Convection- and cloud-resolving simulations are computationally expensive due to the issue of atmospheric aspect ratio, in which the vertical resolution limits the numerical timestep and computational efficiency. Chapter~\ref{chap:1-VIC} presents a solution to this problem. We introduce a state-of-the-art vertically-implicit-correction scheme that can improve the computational efficiency by a factor of 10-to-1000 and correctly capture the small-scale turbulence and large-scale dynamics. The implementation of this scheme in the nonhydrostatic model, SNAP, greatly facilitates studies in later chapters, which require numerical simulations.

The temperature structure of giant planet weather layers, which serve as the boundary of the planet and control the evolution of the planet, is poorly constrained. The molecular weight difference between the dominant hydrogen-helium mixture and the heavy cloud-forming species may inhibit thermal convection and alter the temperature structure of giant planets from adiabats to superadiabats. Chapter~\ref{chap:2-convective-inhibition} shows a new picture of convective inhibition with a significantly reduced inhibition threshold by consistently considering both downdrafts and updrafts in the weather layer. I argue that convective inhibition may have a broader impact on thermal convection in various planets with a reduced inhibition threshold than previously expected.

The latent heat cycle, which is associated with the condensation of cloud-forming species and evaporation of their condensates, transports a significant amount of energy across the weather layer. Analytical and 2D numerical solutions in Chapter~\ref{chap:3-self-regulated-moist-convection} show that the cloud column density and mixing efficiency (i.e., eddy diffusivity) of cloud-forming species are significantly regulated by the latent heat flux, which is limited by internal heat fluxes of giant planets. The predicted cloud density, cloud opacity, and mixing efficiency with the self-regulated moist convection are several orders of magnitude smaller than traditional studies suggested. The simulated temperature structure and relative humidity profiles also support the conclusion from Chapter~\ref{chap:2-convective-inhibition} that convection inhibition and superadiabatic weather layer may occur with less abundant moisture.

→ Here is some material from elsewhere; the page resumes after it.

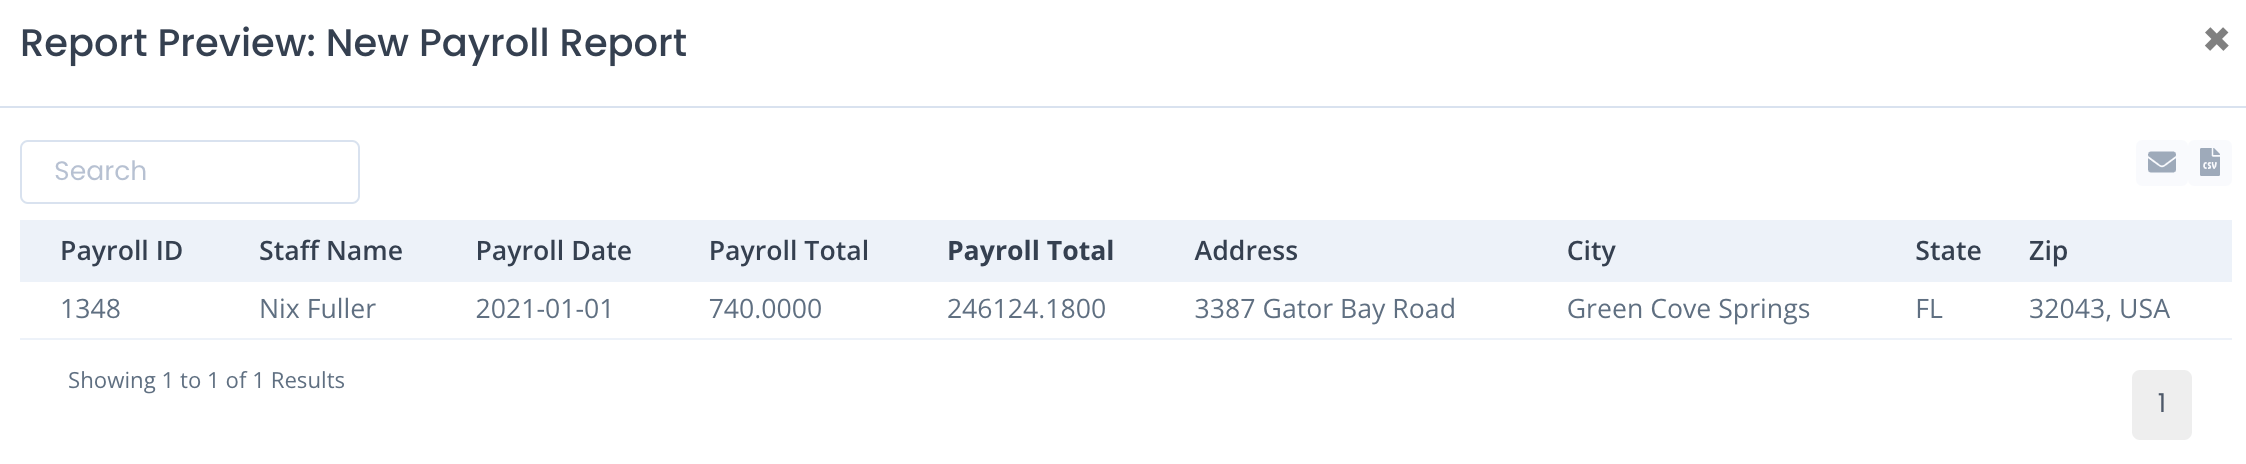The height and width of the screenshot is (464, 2246).
Task: Sort by the Address column header
Action: click(1245, 251)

Chapter~\ref{chap:4-Jupiter-Superadiabat} carefully studies the heat transport and thermal structure at Jupiter's water weather layer in a localized 3D regime. Latent heat dominates heat transport in Jupiter's weather layer since thermal convection is turned off by the mass-loading effect. The mass-loading effect leads to a persistent and subsaturated stable layer that disjoints the weather layer into two convective zones. As a result, Jupiter's weather layer is superadiabatic. The simulated mixing efficiency and temperature structure support conclusions in Chapters~\ref{chap:2-convective-inhibition} and \ref{chap:3-self-regulated-moist-convection}. This research has important implications for interior and evolution studies. It also suggests that the ammonia depletion observed by Juno's microwave radiometer and ground-based telescopes may be caused by a warmer deep atmosphere.

Brown dwarfs and direct-imaging planets exhibit rotational modulations in different wavelengths, leading to the observed rotational light curves. It is proposed that such variation is induced by patchy cloud patterns on these substellar objects. Chapter~\ref{chap:5-jupiter-light-curve} studies the rotational modulation of Jupiter from visible to mid-infrared and suggests that the wave-beating patterns such as 5 $\rm \mu$m hot spots and vortices like the great red spot have a significant contribution to emission light curves.

These studies bridge theories and observations of moist convection and cloud activities on giant planets by analytical analysis and numerical simulations. Enriching implications from these studies can greatly benefit the understanding of giant planets' weather layers and support the ongoing Juno mission and the future flagship Uranus Orbiter and Probe.